| AIM OF THE EXERCISE |
Make an exact copy of the records, with the pictures left out.

[Collected data]
_ _ _ _ _ _ _
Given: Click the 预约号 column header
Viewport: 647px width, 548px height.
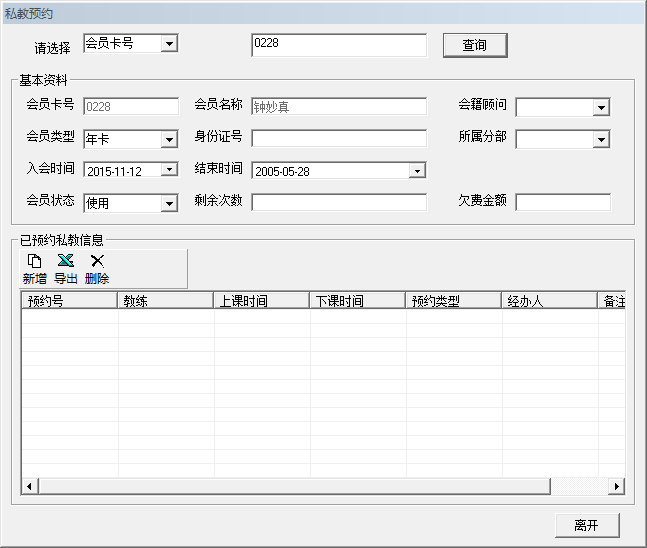Looking at the screenshot, I should 70,301.
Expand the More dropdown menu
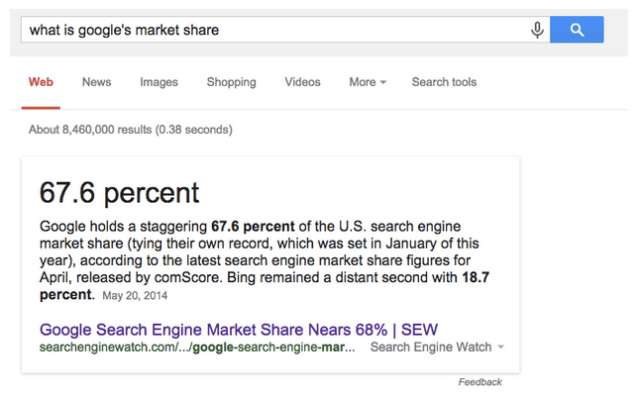The height and width of the screenshot is (396, 640). [x=367, y=82]
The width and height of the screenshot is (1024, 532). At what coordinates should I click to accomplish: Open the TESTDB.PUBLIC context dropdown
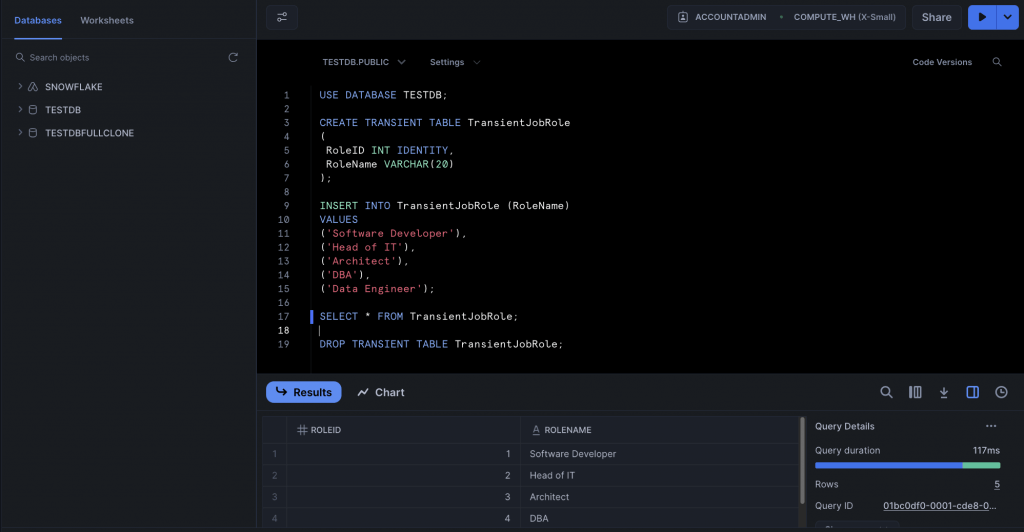(x=364, y=62)
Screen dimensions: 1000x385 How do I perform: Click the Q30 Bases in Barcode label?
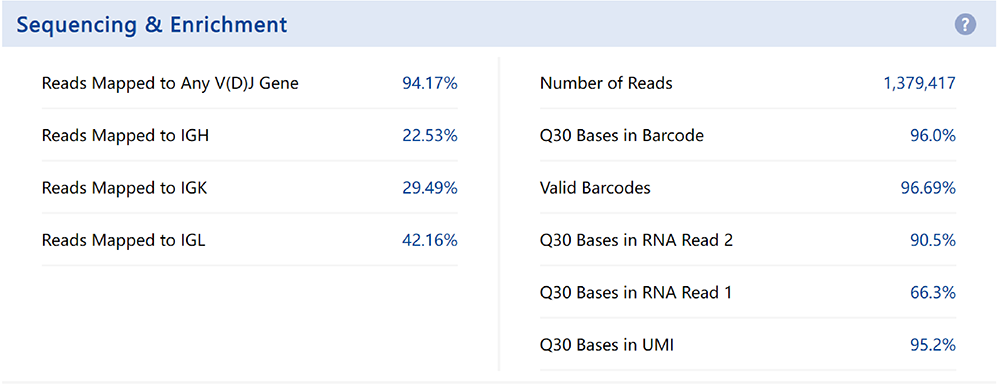coord(622,136)
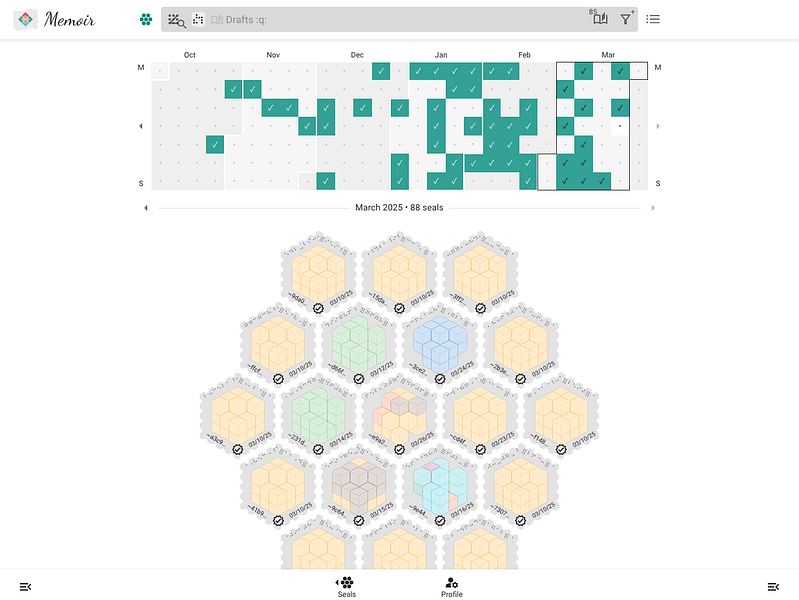
Task: Open the list view menu icon
Action: [653, 19]
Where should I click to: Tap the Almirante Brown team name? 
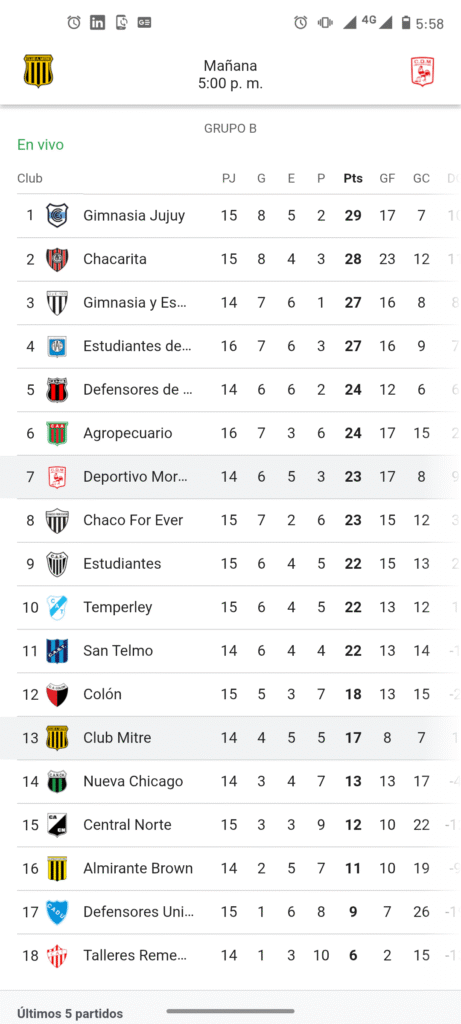pos(138,869)
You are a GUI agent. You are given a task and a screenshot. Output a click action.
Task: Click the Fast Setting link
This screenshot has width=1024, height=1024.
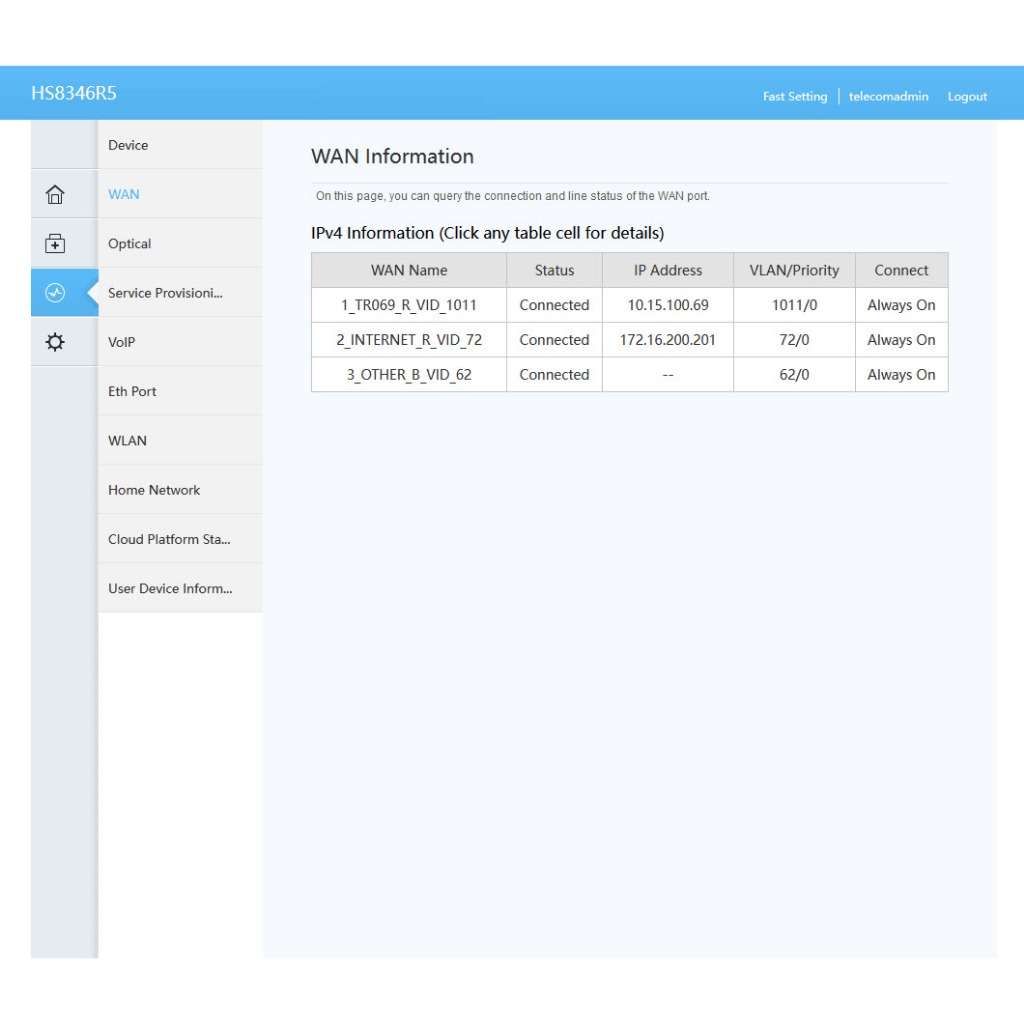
_ _ _ _ _ _ _
| SOLUTION TO THIS PROBLEM |
Given: Click the 预约号 column header
Viewport: 647px width, 548px height.
Looking at the screenshot, I should 70,301.
Expand the More dropdown menu
The height and width of the screenshot is (396, 640). [x=367, y=82]
The width and height of the screenshot is (1024, 532). At what coordinates should I click to accomplish: Open the TESTDB.PUBLIC context dropdown
(x=364, y=62)
Screen dimensions: 1000x385 How do I perform: Click the Q30 Bases in Barcode label?
coord(622,136)
Task: Open the list view menu icon
Action: [653, 19]
Where should I click to: Tap the Almirante Brown team name? 
pos(138,869)
You are a GUI agent. You are given a task and a screenshot. Output a click action.
Task: Click the Fast Setting link
This screenshot has width=1024, height=1024.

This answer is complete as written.